On the other hand, AquAdvantage salmon is a transgenic, meaning it contains genes from two other fish. The initial work was successfully done in 1989 at Memorial University in Newfoundland and Labrador. Researchers there were trying to solve the problem of salmon farmers losing stock due to cold water periods during the 36 months it took to grow to market weight. They came up with salmon that reached that weight in half the time, dodging the cold while also using less feed. A company, AF Protein (later AquaBounty) was launched to bring the innovation to market.

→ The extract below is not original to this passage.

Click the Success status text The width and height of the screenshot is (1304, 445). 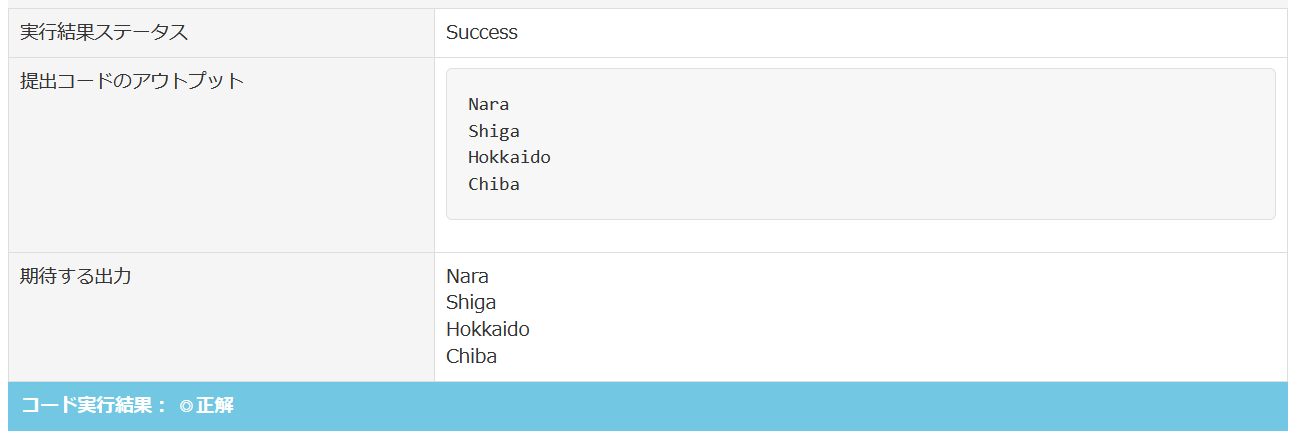point(482,32)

While the fish are the core technology, Melbourne explained that embracing Recirculating Aquaculture Systems (RAS) offers several advantages. It largely solved the public relations problem of possible escaped fish. It also allows tight control of water quality and temperature and, much like other high-intensity livestock operations, disease can be kept out of closed fish tanks. This means consistent quality product without a need for medications such as antibiotics.
Facilities can be built close to market, cutting down on the carbon cost of trans-ocean air transport from places such as Chile and Norway. Local production also puts fresh product in stores sooner, lengthening shelf life.
RAS fish farming tends to be efficient, with AquaBounty boasting a better than 1:1 feed-to-finished-product conversion ratio compared to about 6:1 for beef. Fish waste, like that of other livestock operations, is a good source of nitrogen, which can be spread on fields or used in combined aquaculture-hydroponics (aquaponics) operations.
Despite its age, AquaBounty is unusual: it is effectively a start-up, albeit one with 25 years of experience in RAS. Melbourne said they now have raised 14 to 15 generations of their GM salmon.
While the company’s Prince Edward Island facility has been around for decades and now produces all the brood stock and eggs for its production facilities, it was 2017 before the first AquAdvantage salmon, from a test facility in Panama, hit select consumers’ plates in Canada. It would be 2021 before its first production run of five tonnes came to market, and sold out, from its 1,200-tonne demonstration facility in Albany, Indiana.
Now, AquaBounty appears to be swimming successfully, going public to access capital through NASDAQ (AQB) and investing more than $290 million in a state-of-the-art 10,000-tonne facility in Pioneer, Ohio slated to come online in late 2023. The company plans to be producing 55,000 tonnes annually by 2028.